The term Money Illusion evokes those distortive mirrors you find at your hometown fair’s makeshift haunted house. The kind that stretches you out like Yao Ming or makes you rotund like Elmer Fudd. But when it comes to your actual money – the illusion is way less obvious.
Money Illusion is a behavioral bias that gives many people “the illusory picture of their wealth and income based on nominal dollar terms, rather than real terms.” It typically involves inflation, where your savings interest rate (of say, 1%) might not outpace the rate of increase in your rent, gas, and other basic needs. When the latter outpaces the former, you’re typically worse off. But it may be hard to catch because the slight increases are not acutely visible.
The illusion can be even sneakier; “experiments have shown that people generally perceive a 2 percent pay cut in nominal income with no change in monetary value as unfair. However, they also perceive a 2 percent rise in nominal income, where there is 4 percent inflation, as fair.“
So we’re faced with a challenge. How do you make the invisible visible and adjust for the true economic impact?

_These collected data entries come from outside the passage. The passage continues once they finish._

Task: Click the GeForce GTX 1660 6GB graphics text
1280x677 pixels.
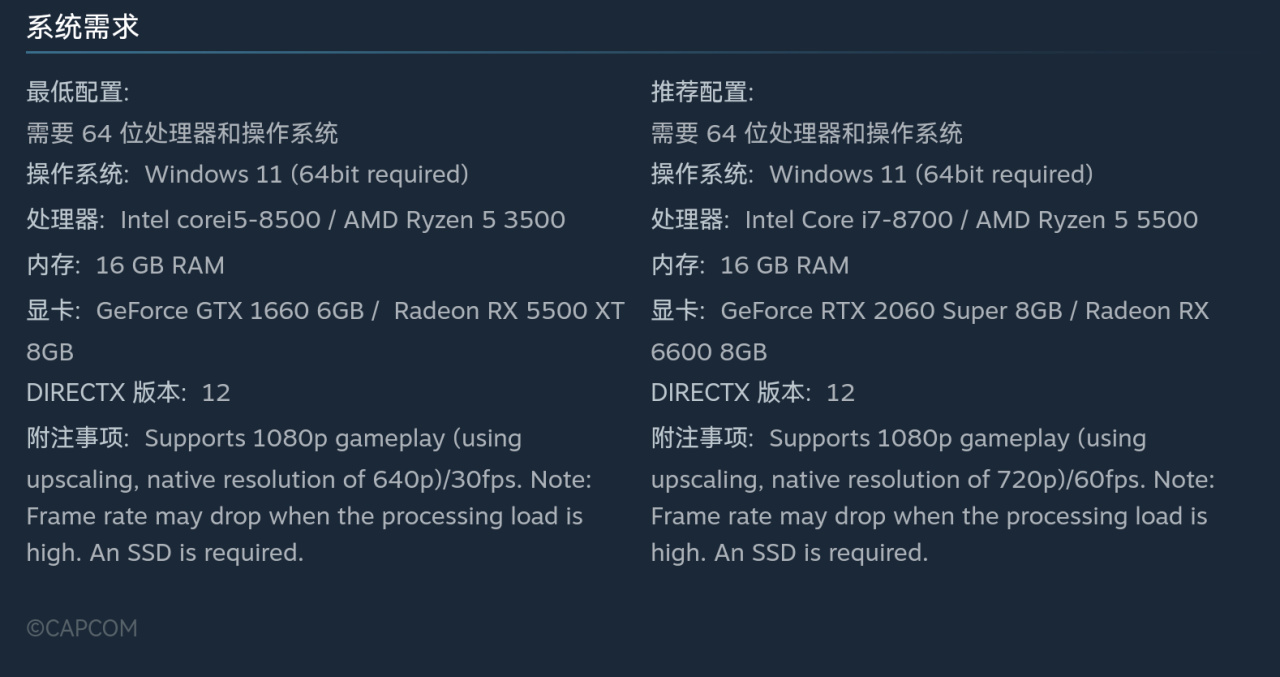Action: [x=229, y=311]
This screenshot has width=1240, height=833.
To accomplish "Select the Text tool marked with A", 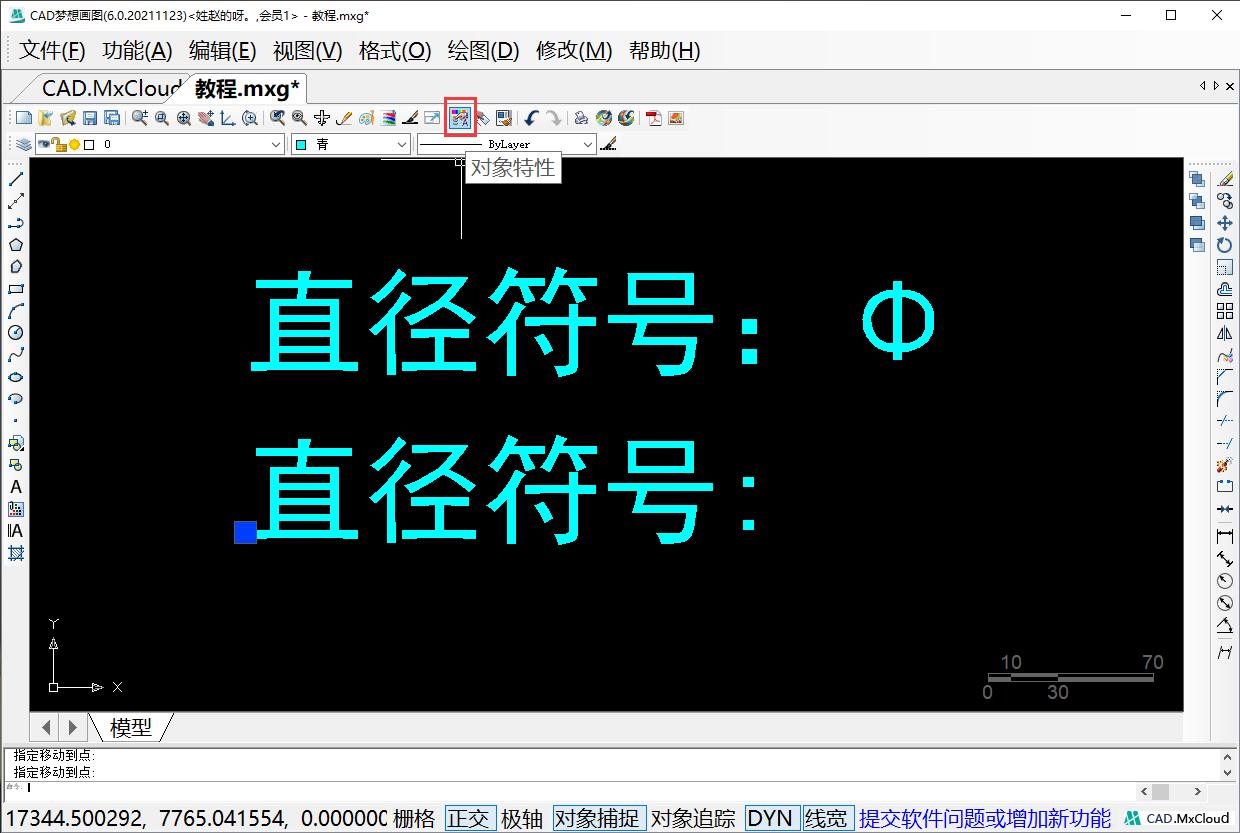I will (x=15, y=485).
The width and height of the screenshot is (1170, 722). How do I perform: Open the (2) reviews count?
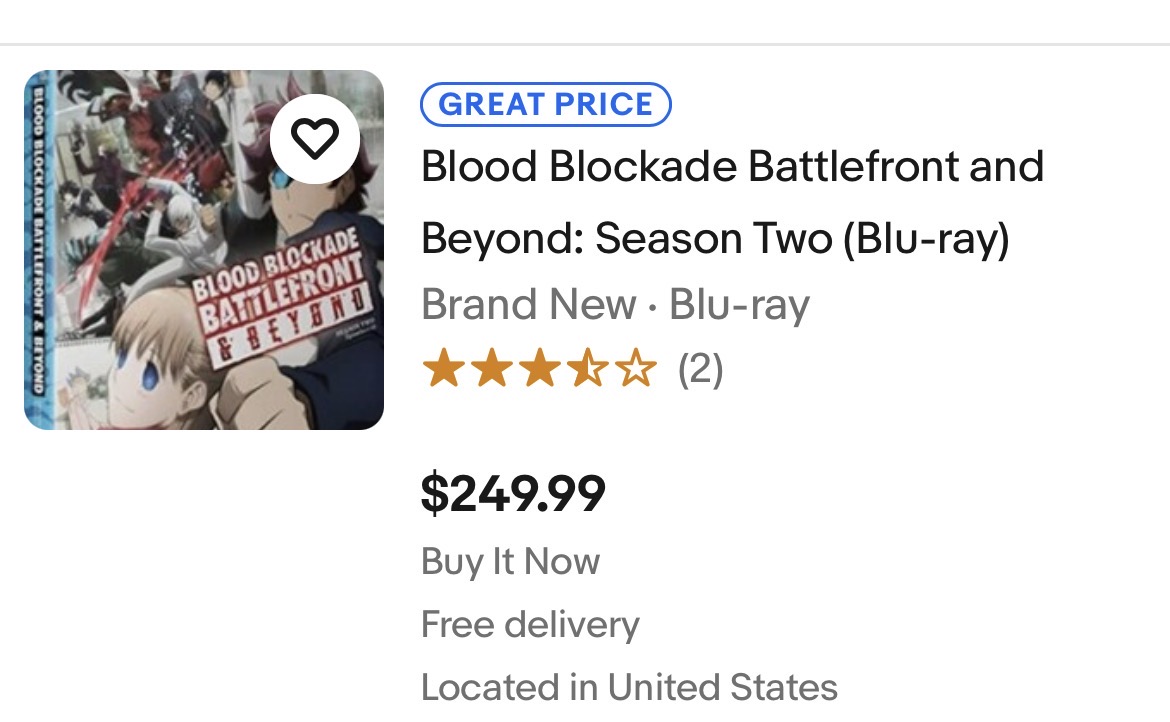click(700, 369)
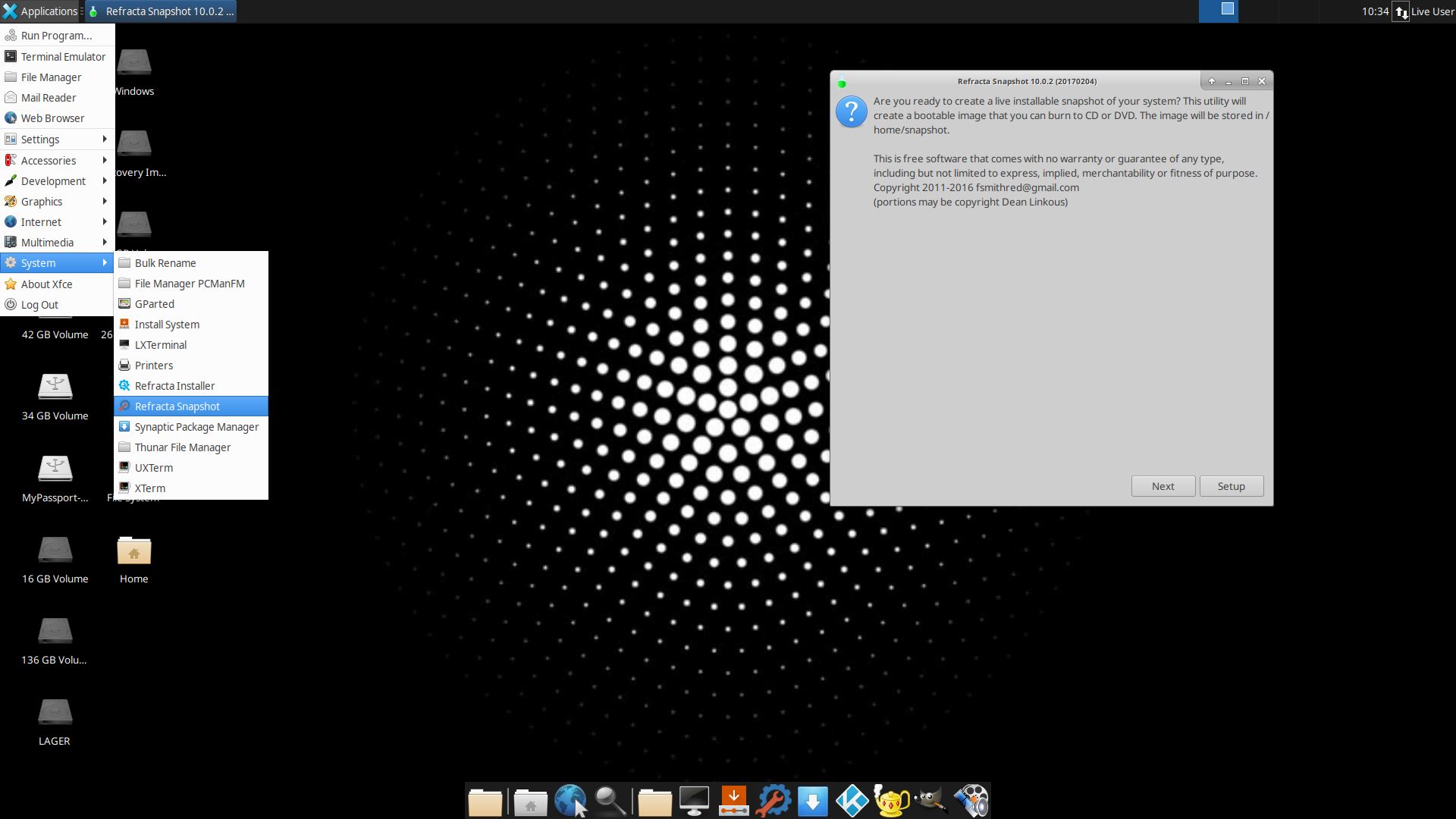Click the Setup button in Refracta Snapshot
Image resolution: width=1456 pixels, height=819 pixels.
(1231, 486)
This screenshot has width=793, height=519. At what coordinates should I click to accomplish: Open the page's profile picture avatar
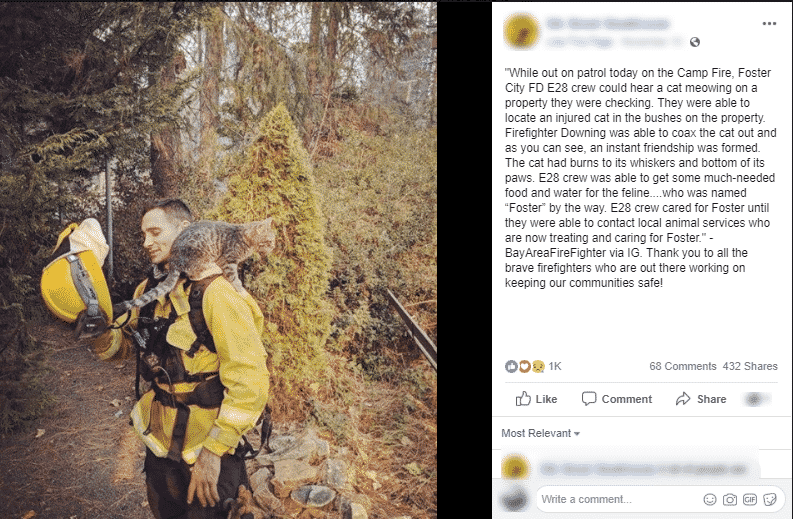pos(521,31)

Are there any other places in our lives where invisible factors obfuscate the true value of a good or service? Let’s think about our wages. What would one’s hourly wages look like if you adjusted for invisible time (travel, weekend work, and commuting) and invisible costs (commuting, Brooks Brothers shirts you’d never wear IRL, and meals)? Here’s a nifty calculator to set that pesky Money Illusion straight.
Money is your Life Energy
Vicki Robin’s book Your Money or Your Life lays out an eye-opening exercise to calculate your “Real” Hourly Wage. In the book (the de facto bible to the FIRE movement), Robin defines money as “something we choose to trade our life energy for.” She expands on this concept in her blog:
Our life energy is our allotment of time here on earth, the hours of precious life available to us. When we go to our jobs we are trading our life energy for money. You could even say that money equals our life energy. So, while money has no intrinsic reality, our life energy does — at least to us. It’s tangible, and it’s finite. It is precious because it is limited and irretrievable and because our choices about how we use it express the meaning and purpose of our time here on earth. Money is something you consider valuable enough to spend easily a quarter of your allotted time here on earth getting, spending, worrying about, fantasising about or in some other way reacting to.

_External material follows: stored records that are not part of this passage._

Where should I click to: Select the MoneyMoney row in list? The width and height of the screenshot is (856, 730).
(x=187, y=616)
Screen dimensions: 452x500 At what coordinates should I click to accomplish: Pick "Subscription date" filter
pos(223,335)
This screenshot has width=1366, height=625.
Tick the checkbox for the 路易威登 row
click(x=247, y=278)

Your “real” hourly wage calculator
But before we trade our life energy for money in the form of work, Robin emphasizes the need to set our Money Illusion straight. And that requires understanding our “real” hourly wage.
But before we dive into the spreadsheet, some words of precaution. The purpose of this calculation is one of inquiry (or as the spiritual woo woos would say, discernment). Approach this spreadsheet with curiosity, inquisitiveness, and self-compassion. Leave the feelings of sadness, grief, nostalgia, hope, guilt, shame, embarrassment and anger at the door. This mindset is critical and Robin adds that it goes a long way towards lightening “the physical and emotional loads you’ve been toting around for years.”

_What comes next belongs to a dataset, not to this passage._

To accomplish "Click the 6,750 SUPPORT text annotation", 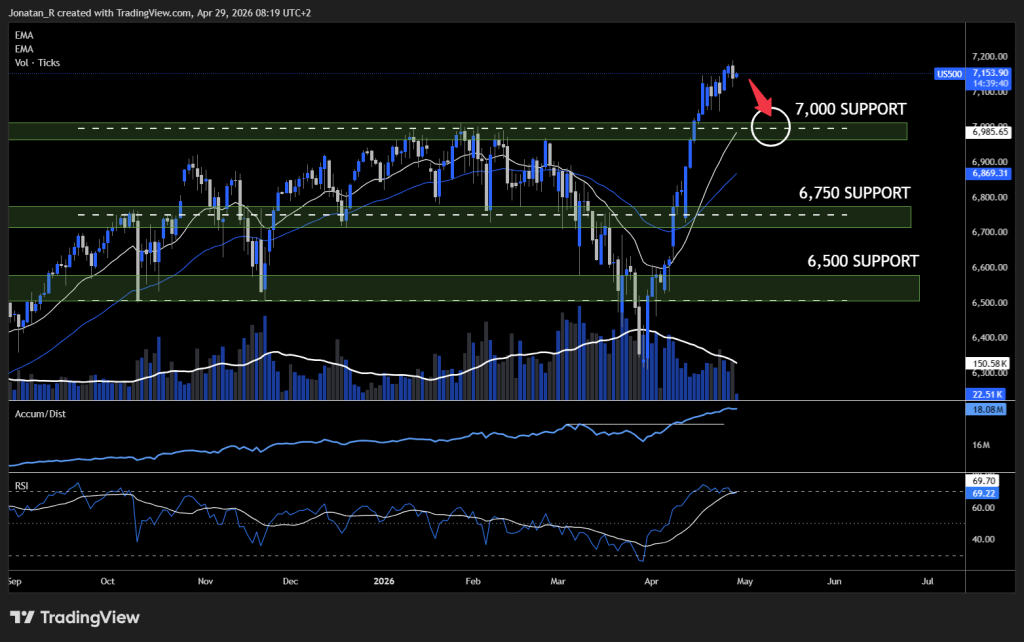I will tap(853, 193).
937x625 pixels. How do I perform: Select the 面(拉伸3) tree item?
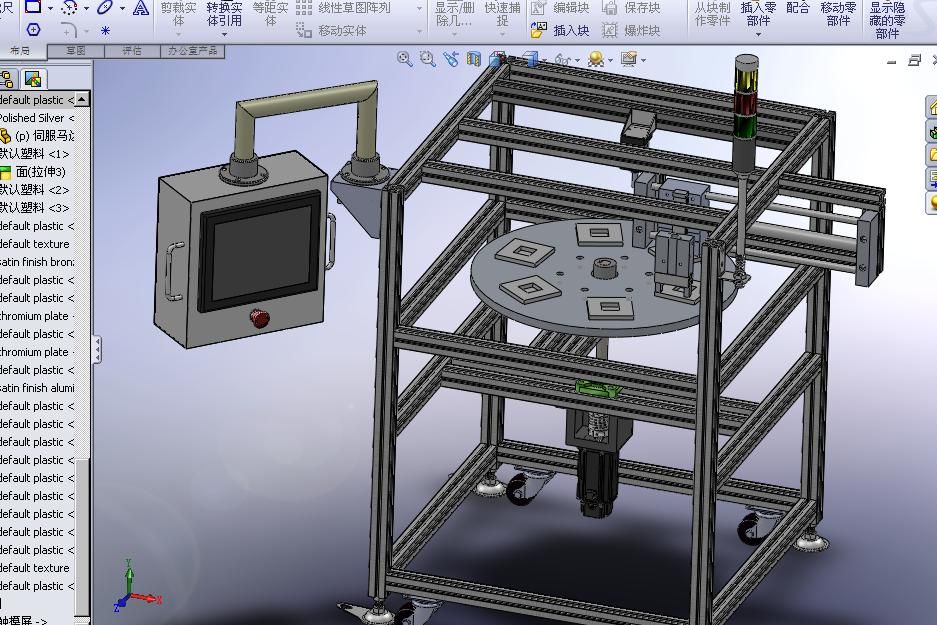[40, 172]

How to use the Spreadsheet
First, start off by making a copy of the template (so that you can modify it).
Next, complete the income, time, and cost sections by inputing your values into the tan cells (with blue text). Pay attention to the instructions in italics to ensure the accuracy of your measurement units and time periods.
Show me the money!!!
And voila:
The spreadsheet is dynamic; as you input new values, the summary section will update automatically.
Now as you evaluate the result, consider the following questions:
- Did any part of the exercise cause agitation? Does it invoke feelings of the scarcity mindset or “not enough?”
- Within your existing situation, how might you increase the “real” wage?
- Does your “real” wage impact your sense of financial security?
- Does knowing your “real” wage impact the way you think about budgeting and spending?
- Is your spending in alignment with your money values?
- Do you see any opportunities to spend money to buy back time?